What kind of picture appeared in front of the auditorium?

The performance took place under a dome, a square platform was located in the middle. When the visitors were entering, the actresses were sitting in meditation poses. When everybody sat down the music generated by girls’ brain started to play. They were holding spheres in their hands, and when they started to act - opened their eyes, the spheres lighted up with a certain color and actresses started to dance, interacting with each other and the object in their hands, listening to the music that appears right from their heads - it came out as a dancing performance. Also, there was a projection onto the dome. Besides the individual spheres that were reflecting one’s emotions there was also a big sphere that was showing all emotions mixed together and rhythmically producing the graphics of the actresses’ feelings. The show lasted for 10-12 minutes in total.

What is happening to the performance right now, are you developing it?

Yury Didevich is planning to bring the technologies as well as the acting to perfection together with ITMO University. He particularly likes working in a domed space because of his interest in structures and forms. In this particular case, it’s a kind of space and a synesthetic sphere.

What kinds of platforms suit such a performance? In Russia this format of show isn’t developed yet, how does the audience like it?

The sphere is big. These kind of performances can be shown only in exhibition spaces or as a part of a commercial project.

Hardly anybody in Russia develops the area of neuro and art. Yury Didevich is one of the few people in our country. We want to bring this idea to the masses and make it more suitable for any person. We want to make it such that even an unprepared person can wear the headset and learn something completely new about himself. Our final goal is to work with ordinary people.

When it comes to the reaction, the performance that we introduced at Geek Picnic was our first experience of such a show. However we got a public reaction straight away - after the show people were asking if they can also wear the fitting, how can it be used further and will these kind of things be accessible to ordinary people, not actors.

Will people get the possibility to interact with each other and the environment by using the headset or does it only suit professionals?

Yes, there will be such a possibility. I’m working on it. The idea is that anyone could enter the platform and see a certain play, a narrative that is controlled exactly by the person’s condition. The play is unconsciously built by him.

How does the theater develop with the advent of technologies? Some say that we are returning to being interactive when the boundaries between the stage and beyond it are becoming blurred.

It’s true. Moreover in neurotheater there is a completely new level of interaction. It’s possible to pull out an actor’s emotions right from his head which means that we leave any intermediaries like speaking or acting. This is a direct impact on the auditorium. Besides everybody influences the atmosphere of actors which means that they influence the whole play.

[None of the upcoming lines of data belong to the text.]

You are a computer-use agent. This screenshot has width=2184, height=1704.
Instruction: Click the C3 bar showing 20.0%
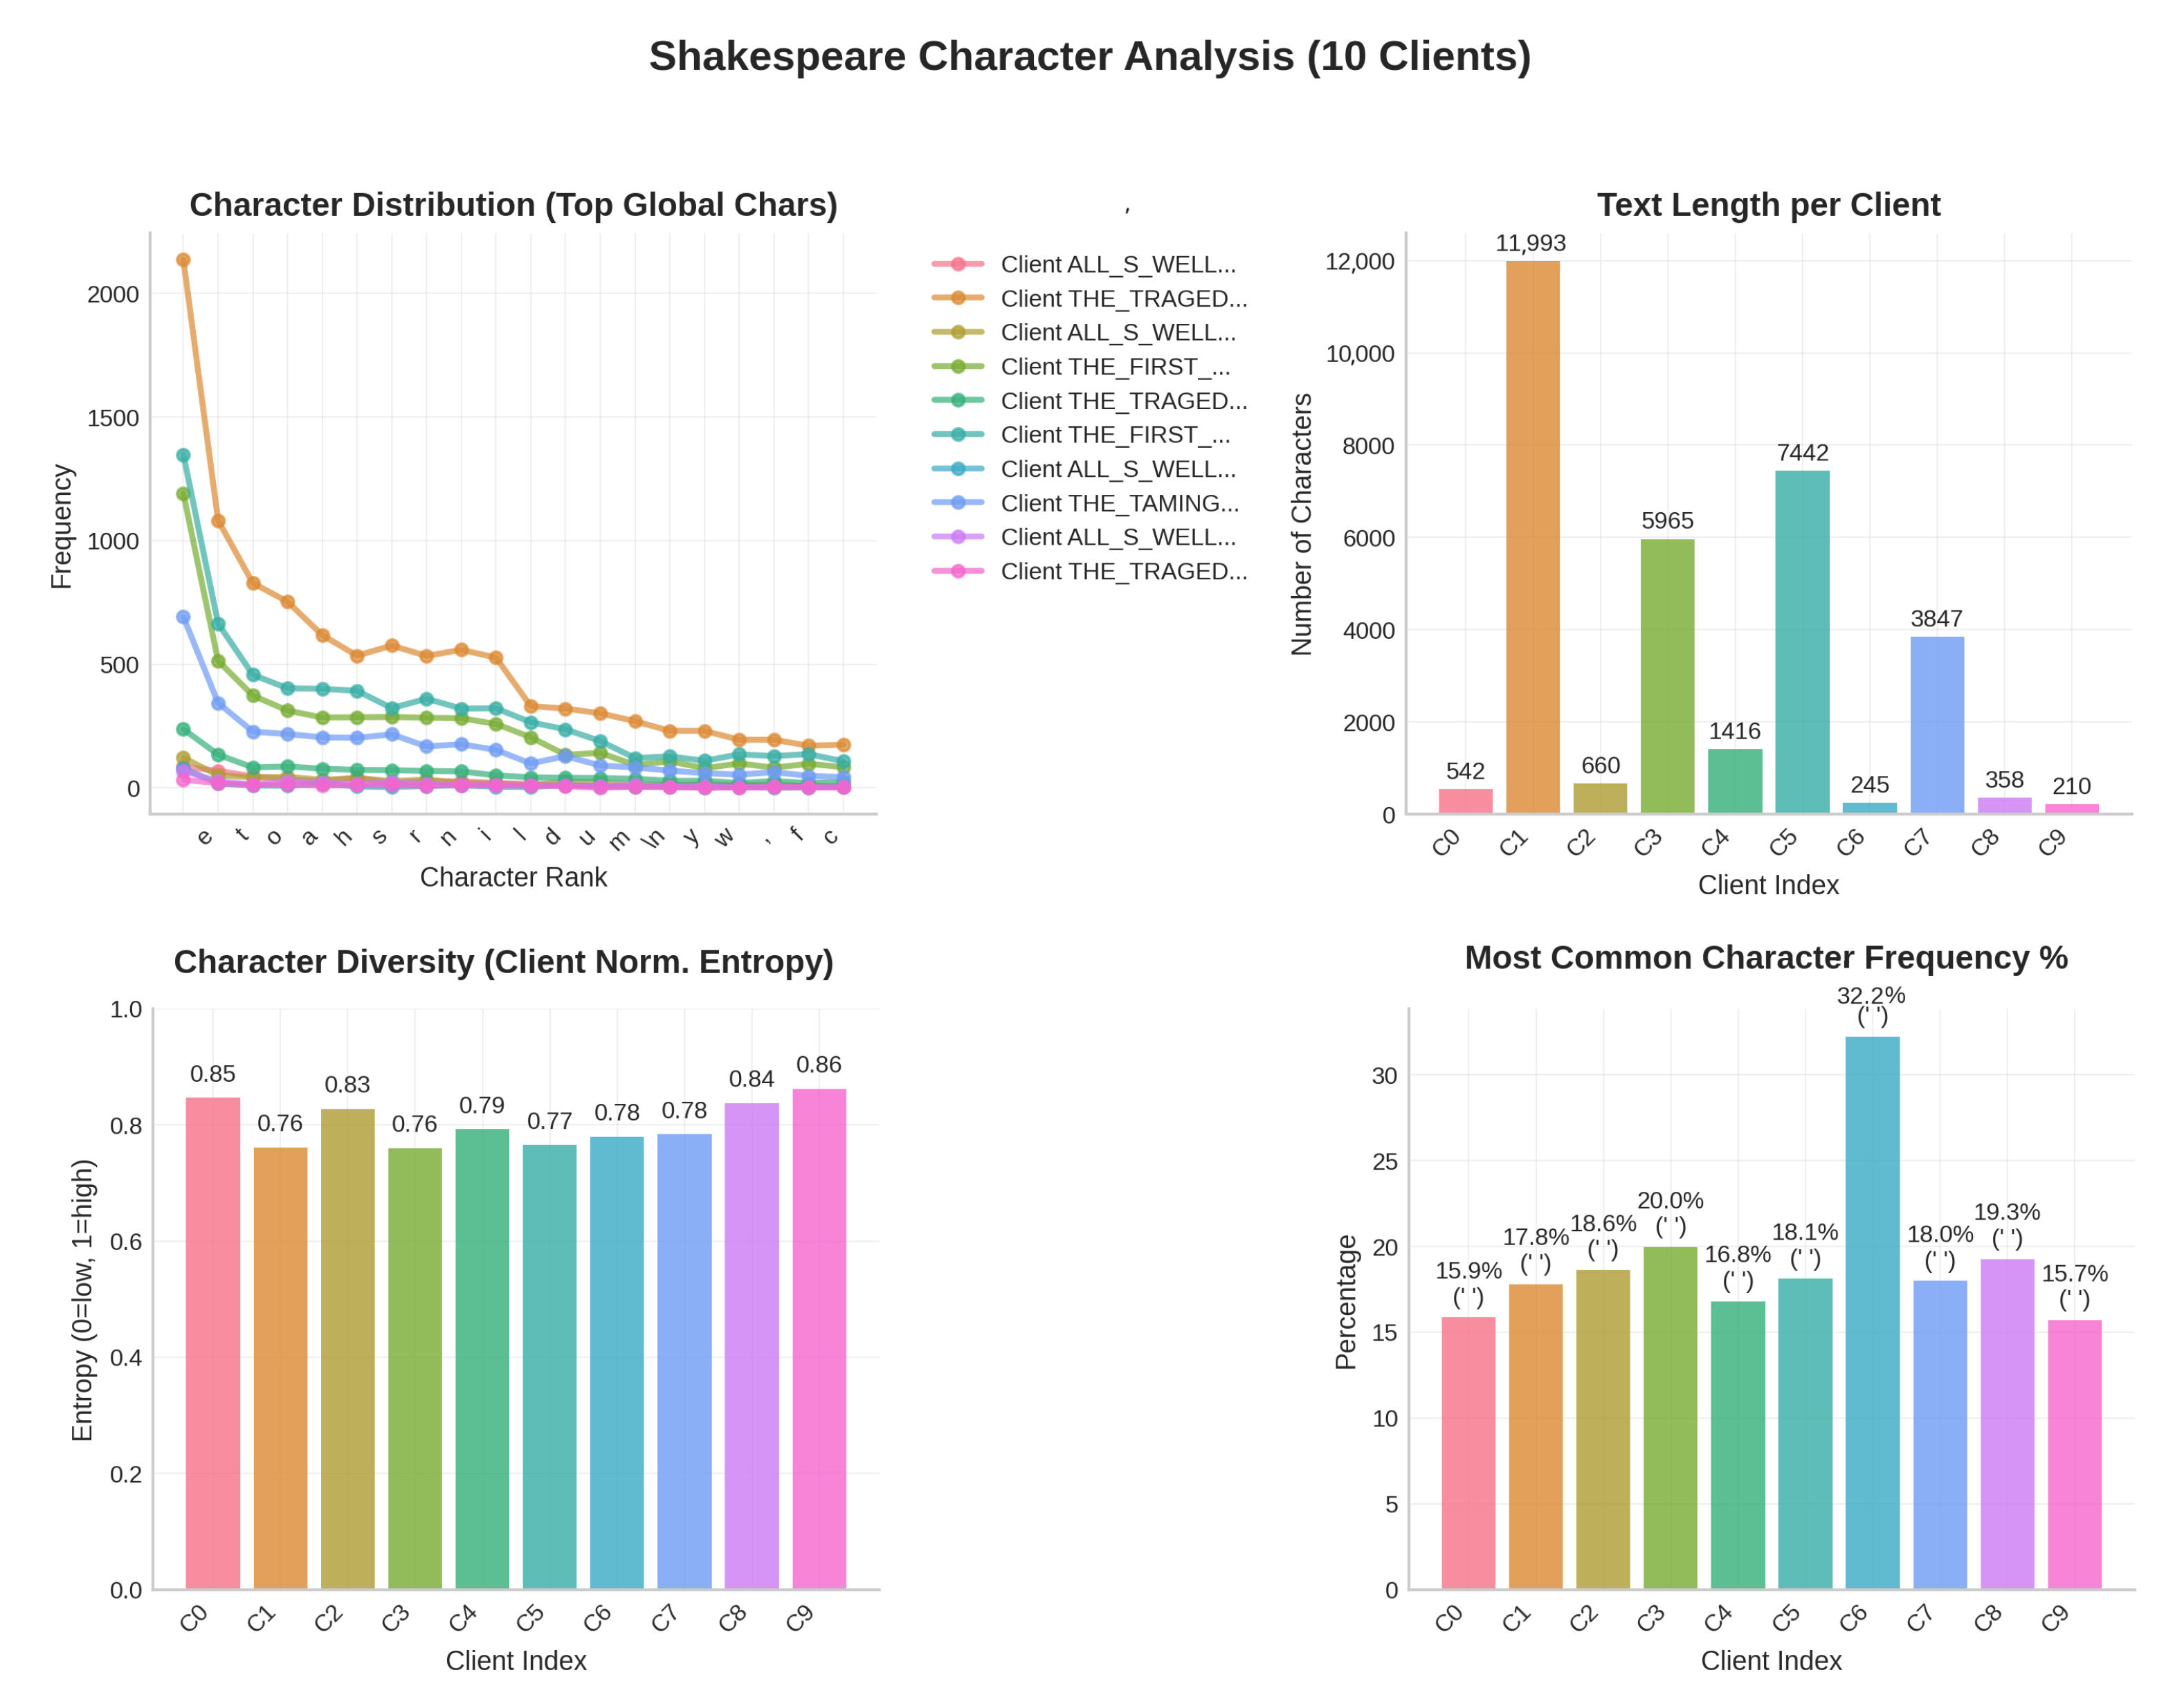(x=1669, y=1417)
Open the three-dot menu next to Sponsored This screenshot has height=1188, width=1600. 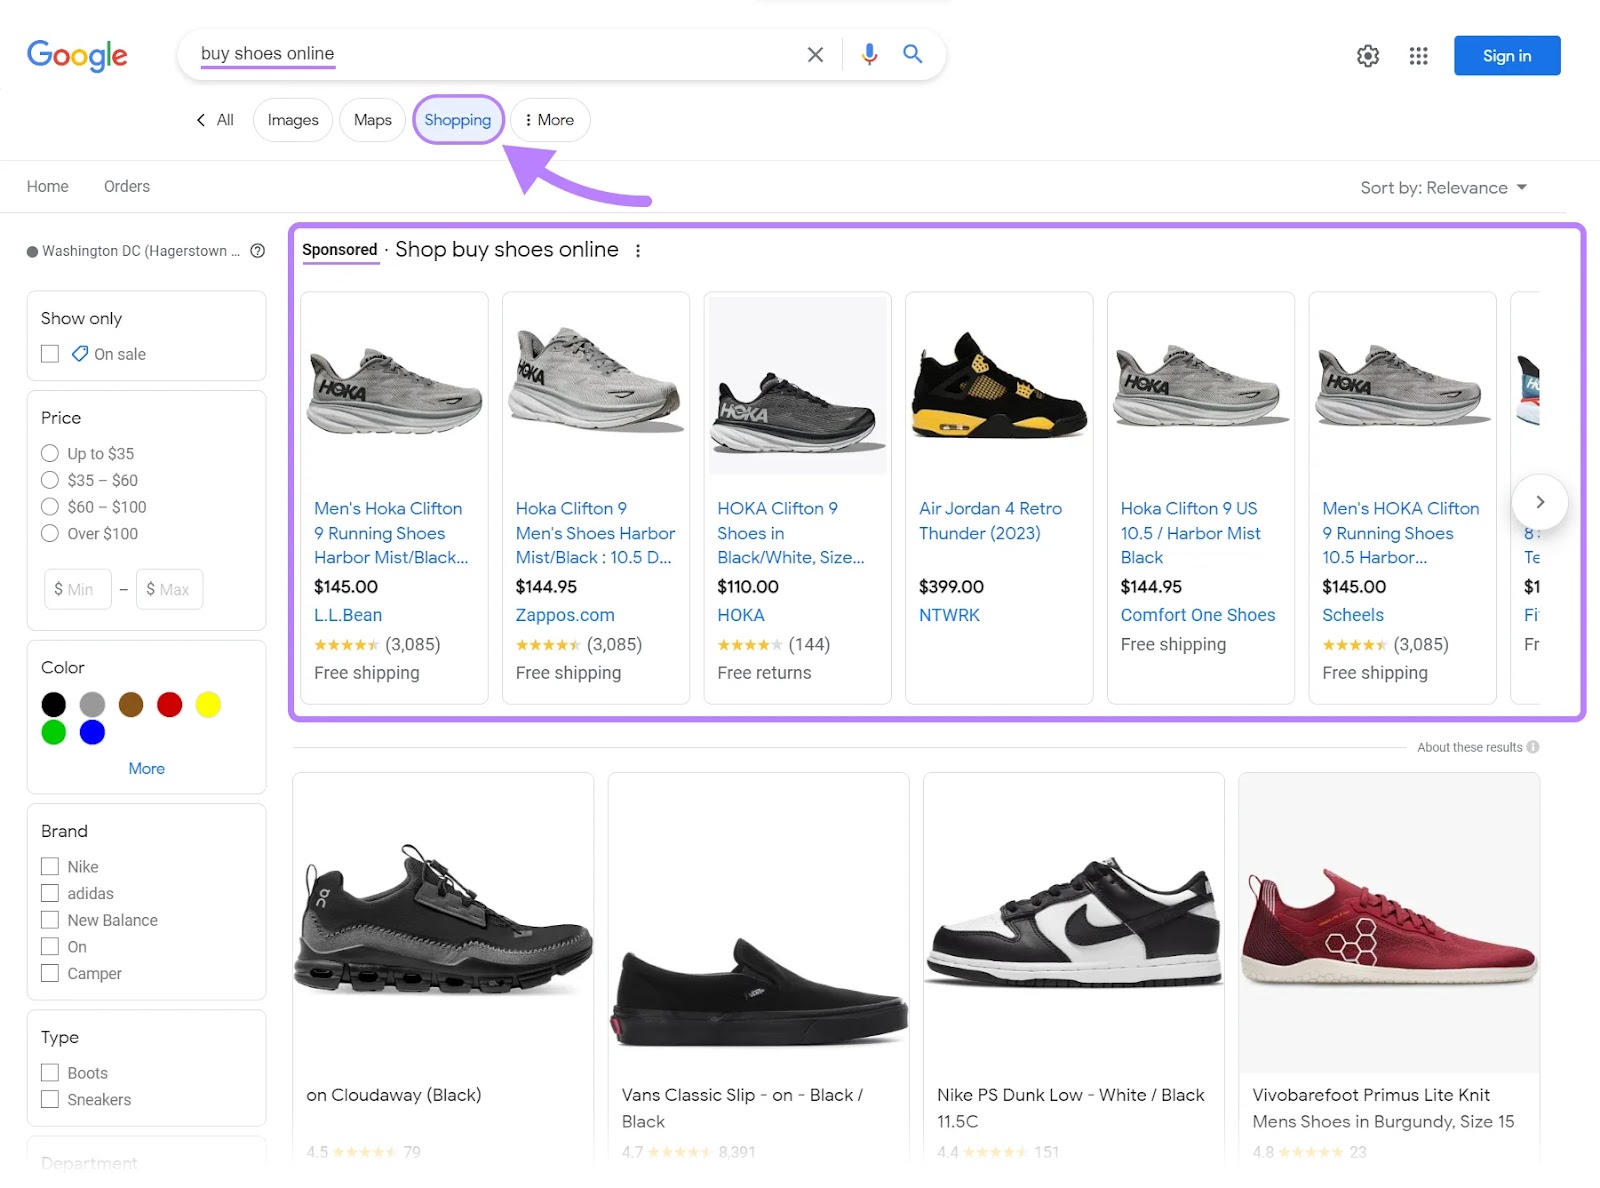pyautogui.click(x=638, y=251)
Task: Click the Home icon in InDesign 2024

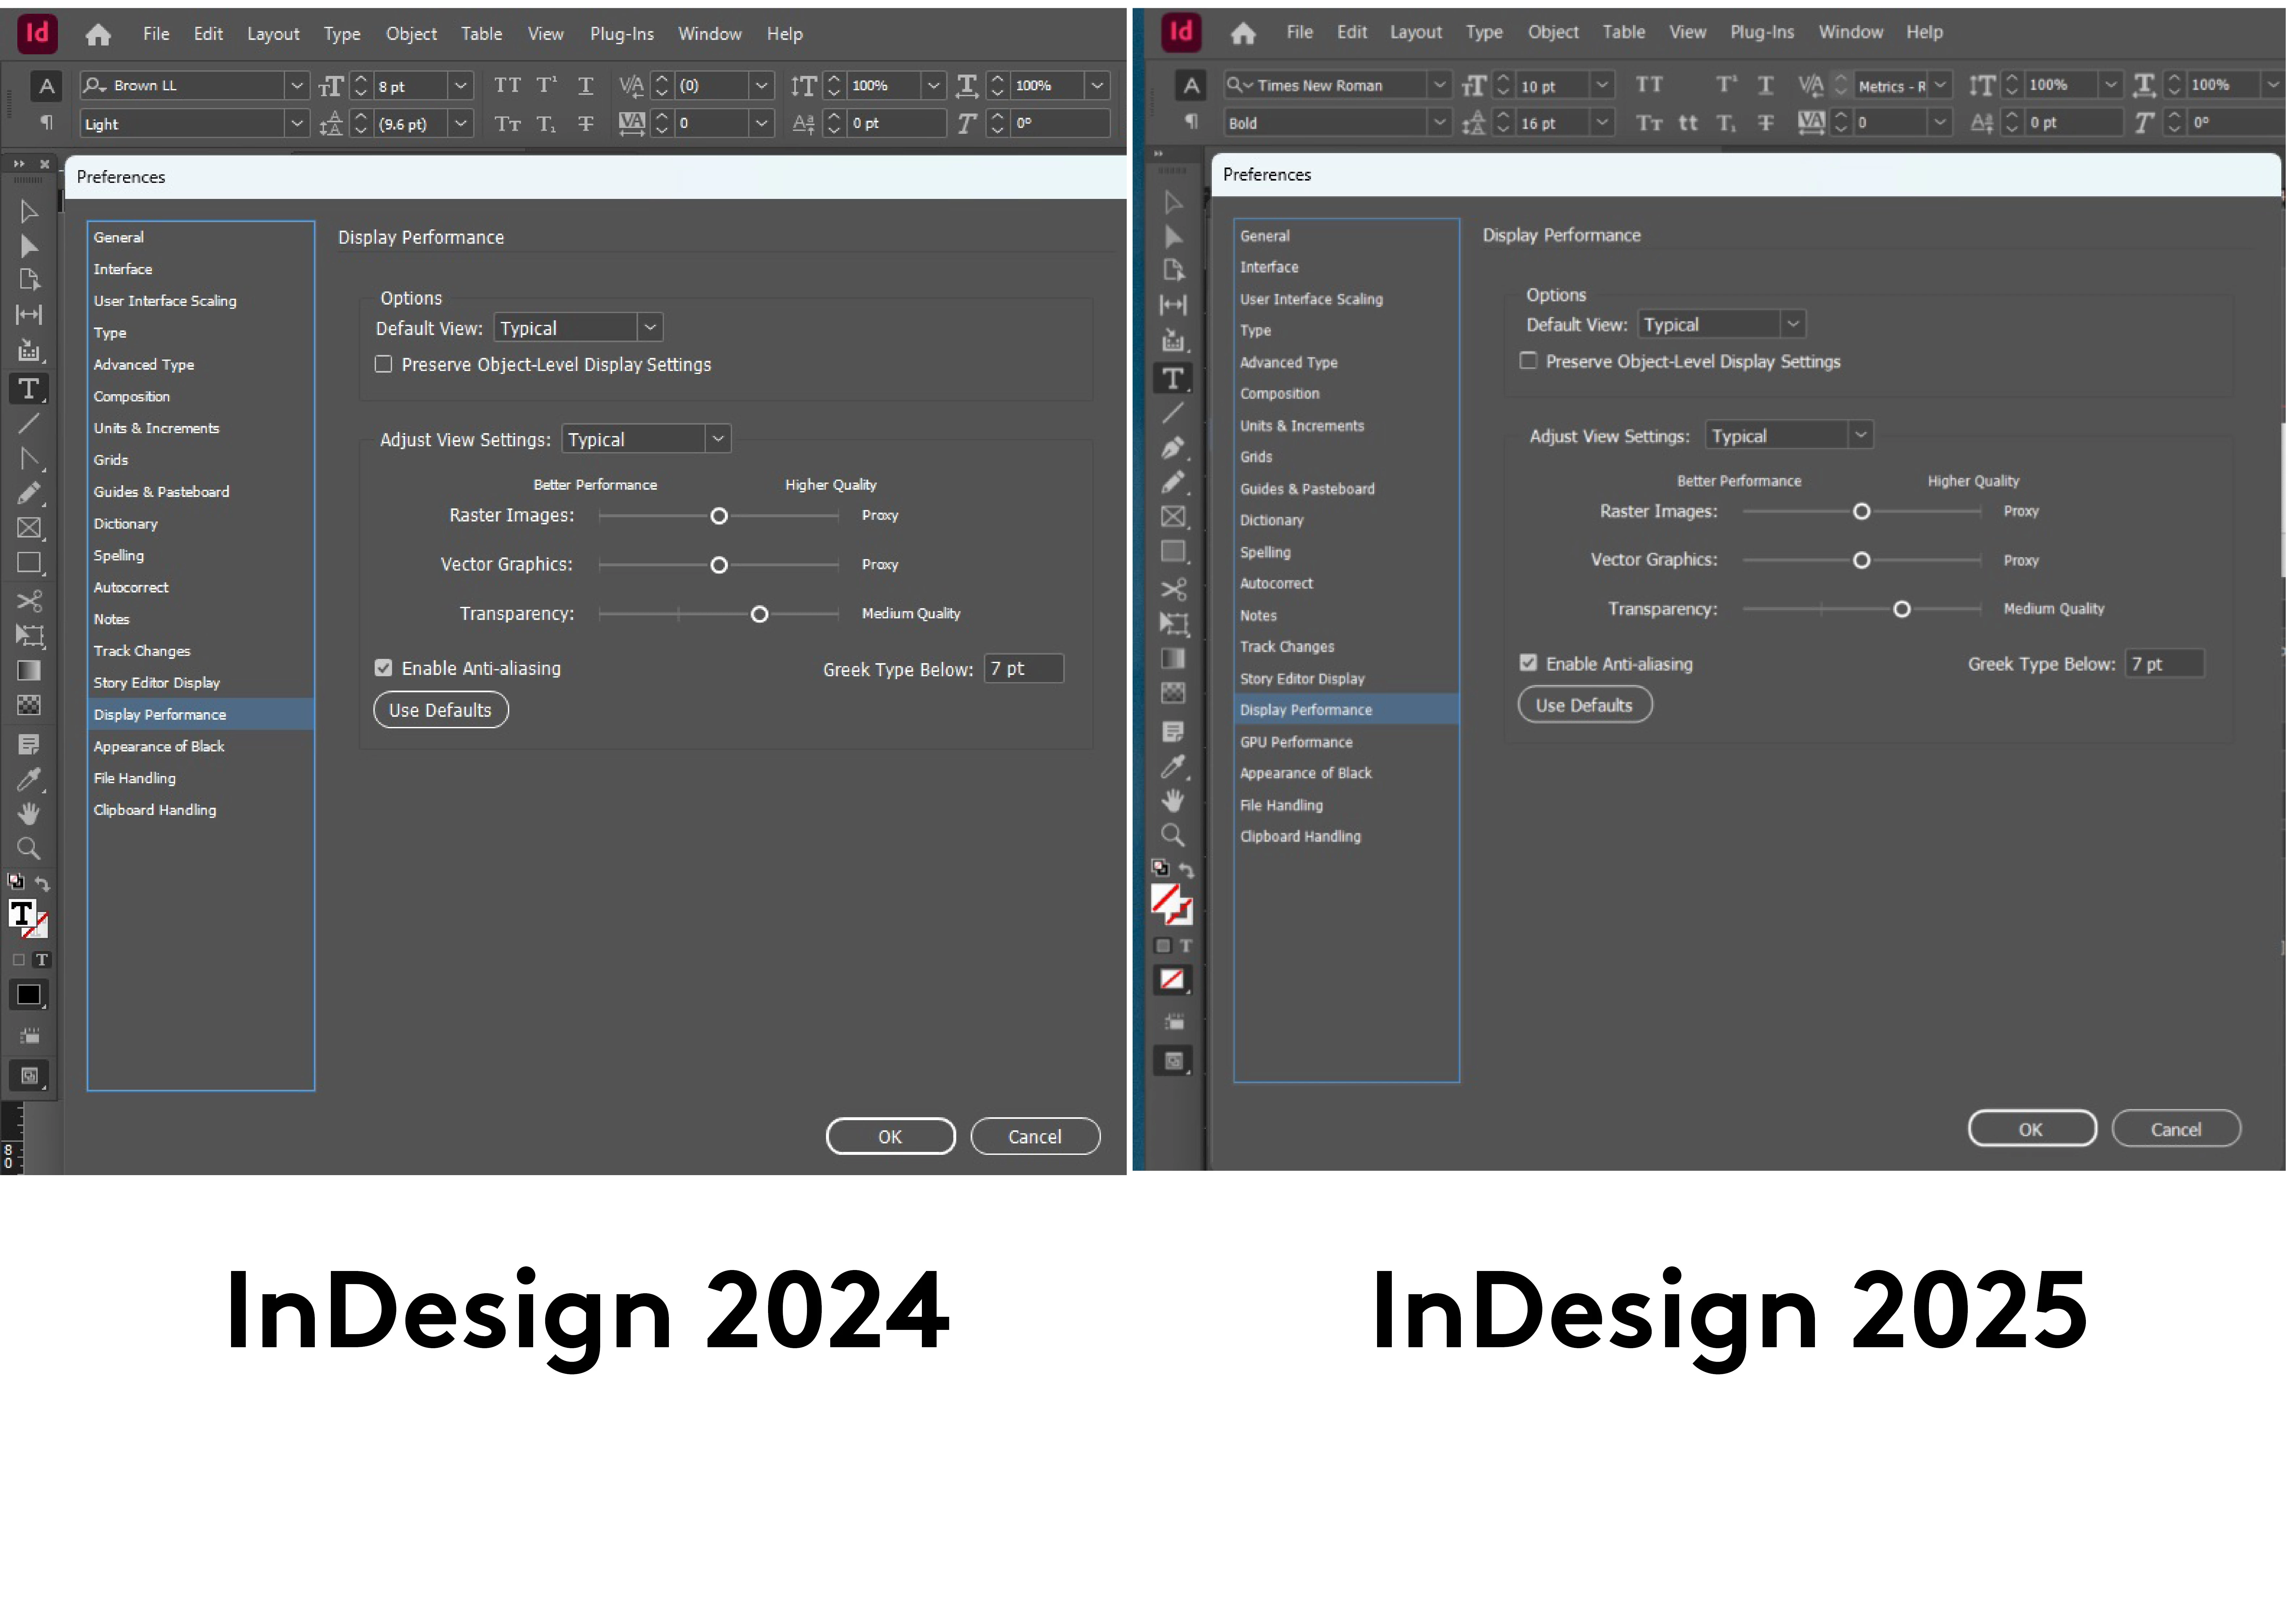Action: (98, 35)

How else is the neurotheater distinguished from other genres of dramatic art? What about the decorations?

The decorations are more minimalistic, everything becomes more generative, happening in real-time including music. The latest international trend is when a theater uses new technologies and puts the actor in the spotlight. With the advent of technologies, people started forgetting that the person should be in the spotlight, that the technologies are just a support tool for our self-knowledge and self-expression.

Before performing do you tell the audience about what they’ll see or do you just let them understand the process by themselves?

This kind of genre has to be explained. Before the play starts we need to explain what it is, how it works etc. If a person just comes and looks at the show he doesn’t understand what is exactly happening because there’s no concrete action, it’s all abstract, made in the modern art style when something is happening but there’s no culmination or conclusion in it’s traditional understanding. However, we can do both culmination and conclusion in the future when it’s going to be a full-fledged 40-minute long play. In the Geek Picnic version all those phases were present but in a reduced scale. The goal was to show how it works.